Murphy came to Johns Hopkins in 2015 to work with Bishai again, with the mentor choosing to work with the mentee, and in a bid to solve the vascular leakage and other toxicity problems associated with DAB-IL-2, they partnered with Drew Pardoll, M.D., Ph.D., director of the Bloomberg~Kimmel Institute for Cancer Immunotherapy.
“The current study demonstrates what we believe is the continuing potential of this agent as a molecule able to re-establish the balance of the immune system in the treatment of solid tumors such as melanoma,” says Murphy. In their paper, Bishai, Murphy, Pardoll and colleagues describe their production of two second-generation forms of the engineered toxins, DAB-IL-2: s-DAB-IL-2 and s-DAB-IL-2(V6A). The V6A form substitutes an amino acid associated with vascular leak syndrome, resulting in a 50-fold reduction of the syndrome in test tube studies.
Treg cells emit powerful immune suppressive signals to the immune system which serve to protect tumor cells. By killing Tregs, s-DAB-IL-2 and s-DAB-IL-2(V6A) remove the suppressive signals and unleash potent immune responses against the tumor (Credit: Johns Hopkins Kimmel Cancer Center)
For the mouse experiments, the team first injected the animals with either regular s-DAB-IL-2 or the V6A form seven and 10 days after being injected with tumor cells.
Both drugs depleted T regulatory cells in the lymph nodes by 50 percent and inhibited tumor growth by 75 percent when evaluated 24 days after the first tumor cell injection. Then, they tried using these proteins followed by an anti-PD-1 checkpoint inhibitor. Mice with melanoma tumors were treated 10 days after tumor initiation with either a control drug, the checkpoint inhibitor, s-DAB-IL-2 or s-DAB-IL-2(V6A) as solo therapies.
Other mice were treated on days 10 and 13 with s-DAB-IL-2 or s-DAB-IL-2(V6A) and then with anti-PD-1 on days 11, 14 and twice a week after that.
When used alone in more advanced tumors, anti-PD-1, s-DAB-IL-2 and s-DAB-IL-2(V6A) had a modest effect on tumors, but when administered as a sequential therapy with anti-PD-1, both s-DAB-IL-2 and s-DAB-IL-2(V6A) had what Bishai calls a “remarkable” inhibition of tumor growth, showing a 10-fold reduction in tumor size.

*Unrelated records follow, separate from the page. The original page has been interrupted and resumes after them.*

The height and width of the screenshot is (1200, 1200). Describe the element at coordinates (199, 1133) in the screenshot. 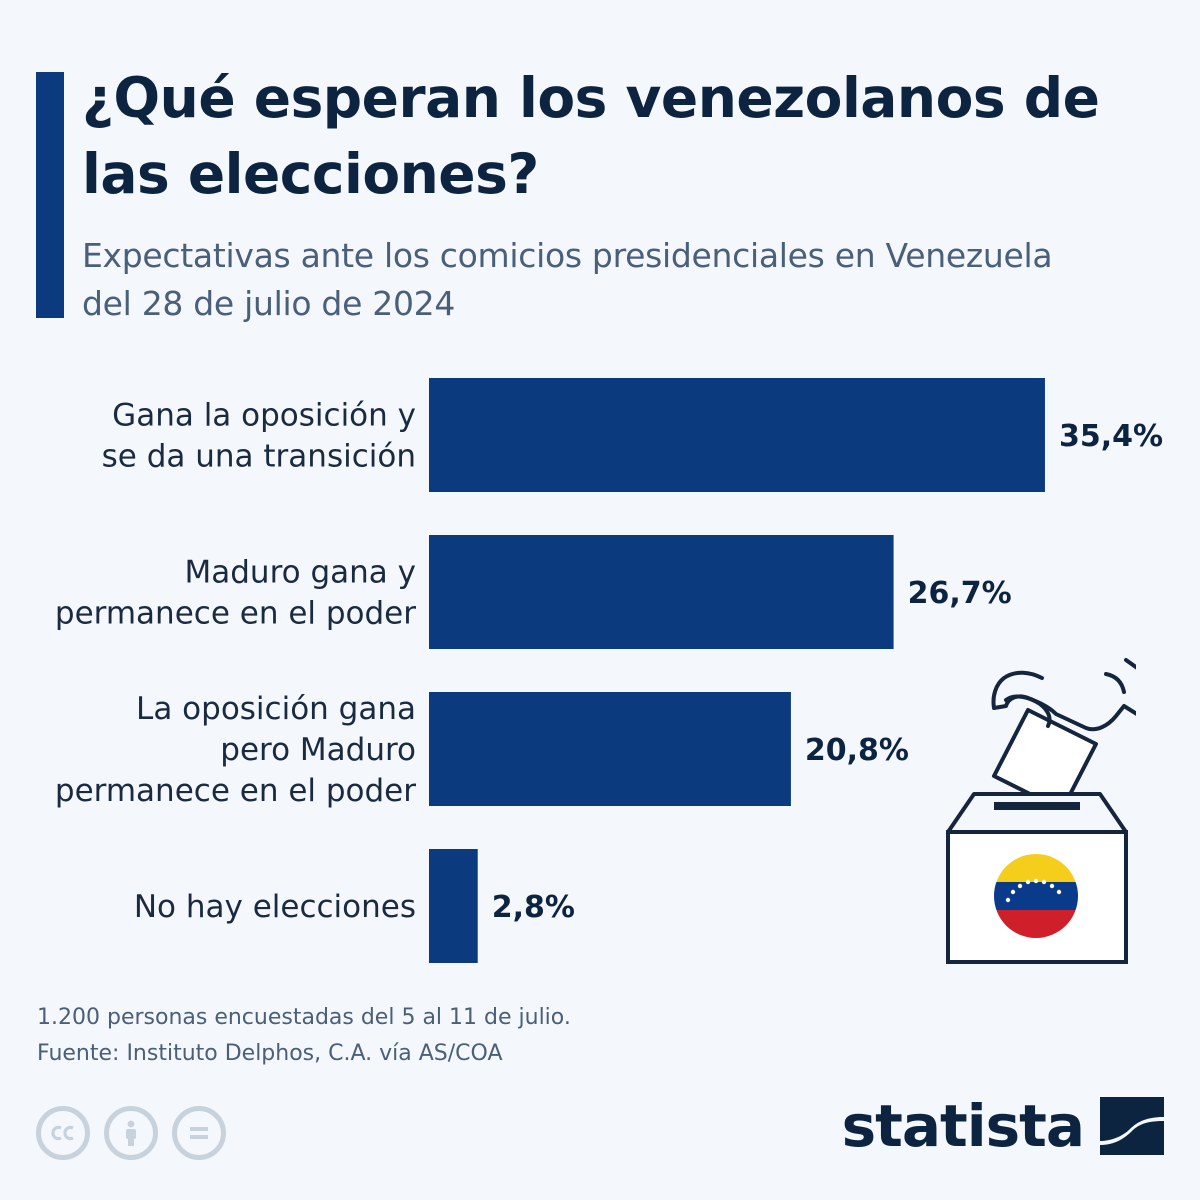

I see `no-derivatives-icon` at that location.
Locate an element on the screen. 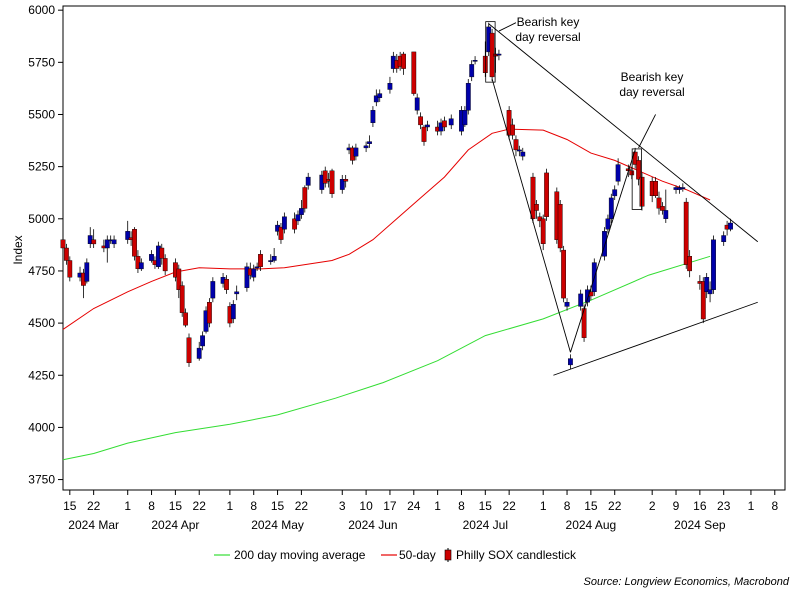 The height and width of the screenshot is (600, 800). y-tick-label: 5250 is located at coordinates (42, 167).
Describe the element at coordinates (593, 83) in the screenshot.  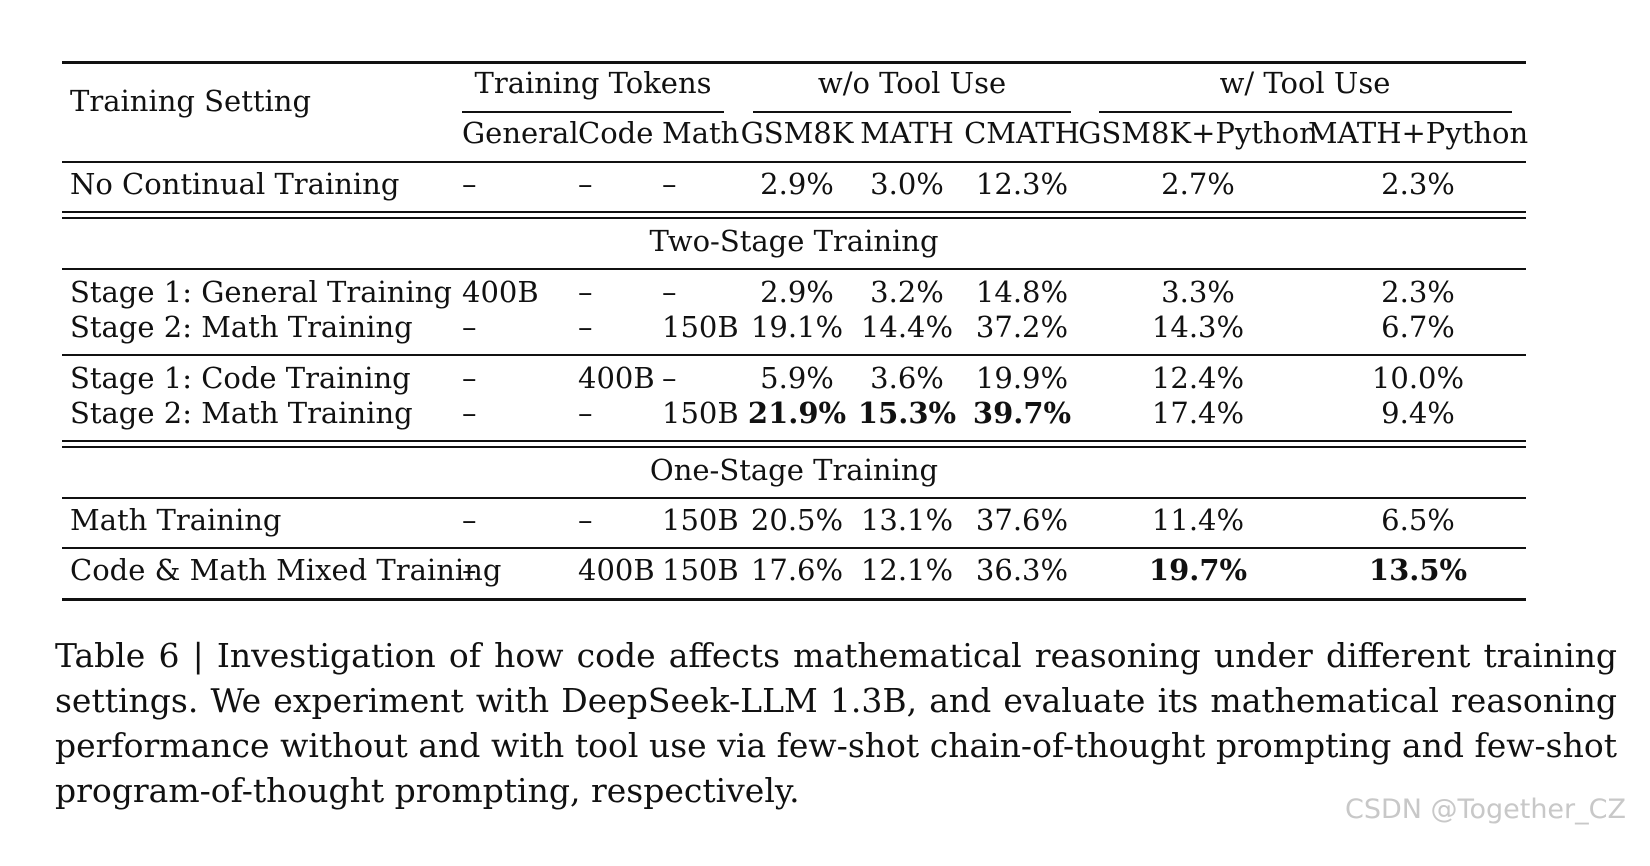
I see `header-group-label: Training Tokens` at that location.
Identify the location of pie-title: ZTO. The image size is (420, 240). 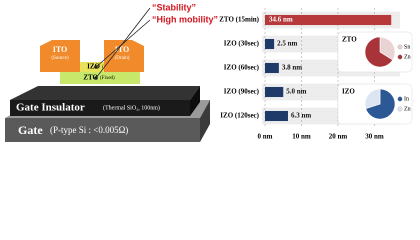
(350, 40).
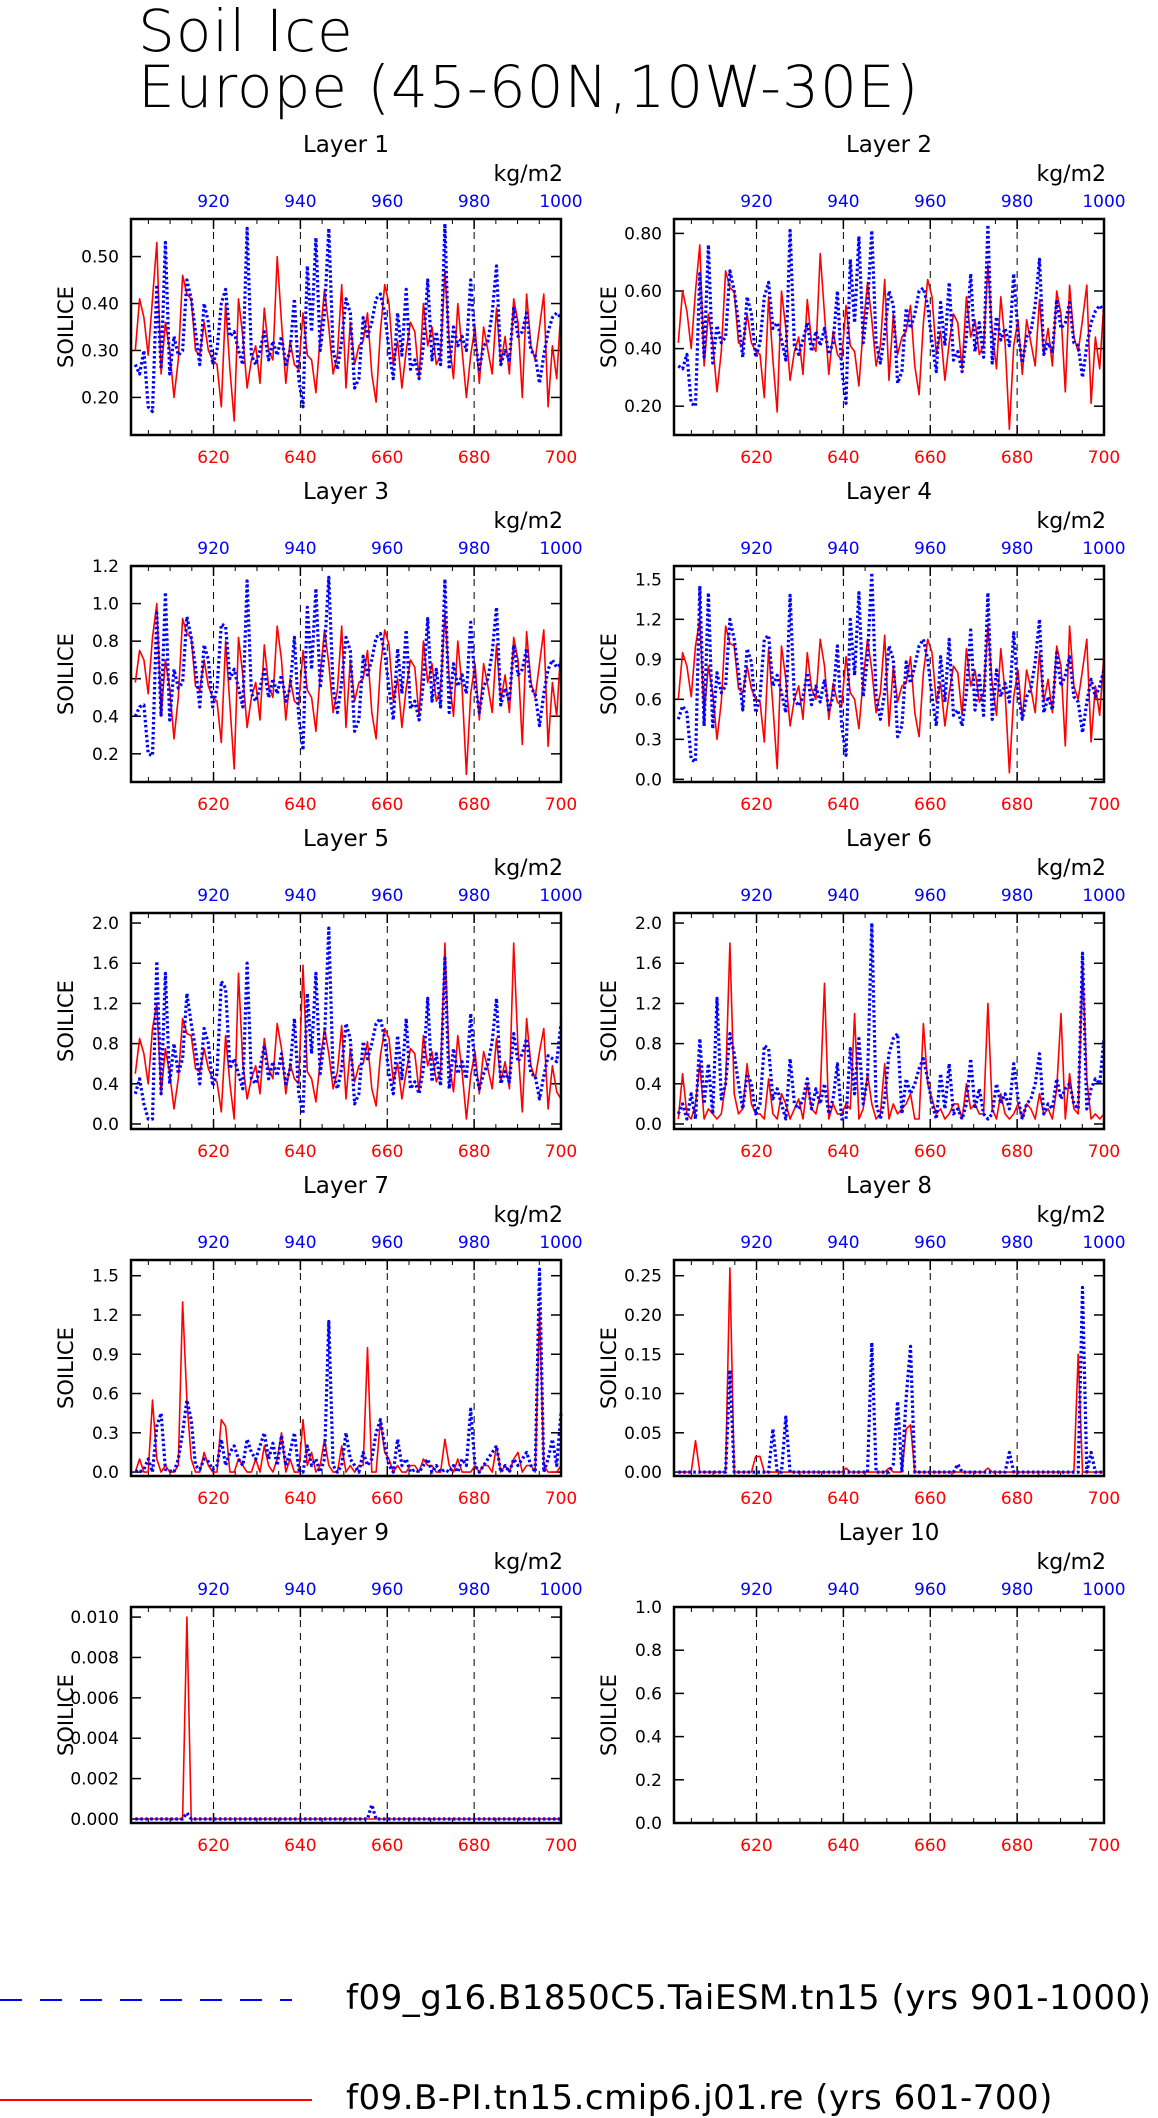 The image size is (1158, 2118). What do you see at coordinates (94, 1658) in the screenshot?
I see `y-tick-label: 0.008` at bounding box center [94, 1658].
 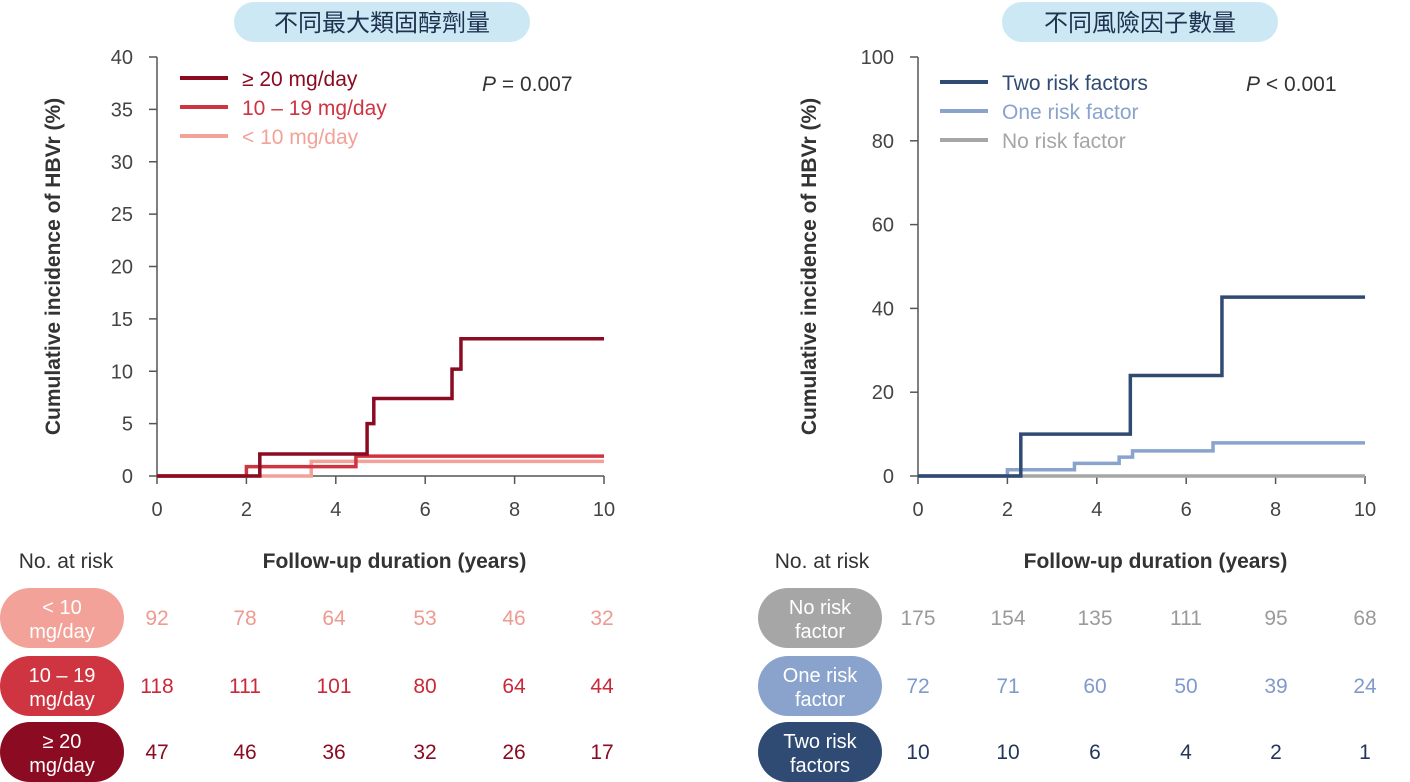 What do you see at coordinates (602, 618) in the screenshot?
I see `risk-count: 32` at bounding box center [602, 618].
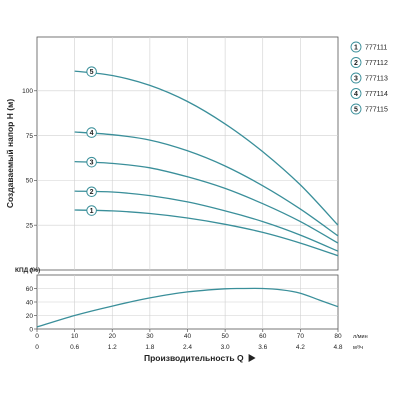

Examining tumors removed from the mice, the investigators noted a significant increase in interferon gamma-producing CD8 T-cells, important anti-tumor effector cells.
In additional studies, the team has created an alternate form of the protein that removes IL-2 and substitutes other targeting proteins. This compound has shown some promise in laboratory studies of breast cancer in mice, Bishai says.
Coauthors were Laurene Cheung, Juan Fu, Pankaj Kumar, Amit Kumar, Michael Urbanowski, Elizabeth Ihms, Sadiya Parveen, C. Bullen and Garrett Patrick of Johns Hopkins, and Robert Harrison of Northeastern University in Boston.
The work was supported by the National Institutes of Health (grants R21 AI130595, R01 AI36973, R01 HL133190 and P30 CA00693); Maryland TEDCO (Project #0916-006); the Abell Foundation; the Cigarette Restitution Fund; and The Bloomberg~Kimmel Institute for Cancer Immunotherapy.
COI: Murphy, Pardoll and Bishai hold positions in Sonoval LLC, which holds rights to develop s-DAB-IL-2(V6A). These relationships are being managed by The Johns Hopkins University in accordance with its conflict of interest policies.